Rahim Jaffer Edmonton—Strathcona, AB

Mr. Speaker, I, as I think many members of the House, would be open to debating the future of the UN and look at how we could restructure it to some extent to work more equitably and actually not have cases such as we see today, where often one country can veto the direction of many others when it comes to maybe doing what is right.

I would like to see Canada have a stronger role at that table but we need to ask ourselves here in Canada whether we in fact are taken seriously internationally.

We have been doing some great things over the years when we look at our peacekeeping abilities and our influence at being seen as a neutral country but over the years this, unfortunately, has deteriorated.
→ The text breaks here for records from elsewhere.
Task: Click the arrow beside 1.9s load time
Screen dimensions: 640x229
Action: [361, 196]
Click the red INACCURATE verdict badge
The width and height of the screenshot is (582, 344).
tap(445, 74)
Why has this deteriorated? I would say that it is because the current government does not see the value of putting some of our military capability or some of the investments, which are required for us to be taken somewhat seriously internationally, at the forefront and evaluate what our role should be in international conflicts.

I have no doubt that people still respect our country and want Canada to bring its experiences to the forefront of many of these particular international crisis. We are such a pluralistic country, one that stands for a lot of values that other countries would like. How in fact could we strengthen our role here at home so we actually can be taken seriously?

I am all in favour of restructuring the UN but we need to take some concrete steps here at home to ensure that we as a country are strong and viewed that way internationally before we can even be taken seriously around the world.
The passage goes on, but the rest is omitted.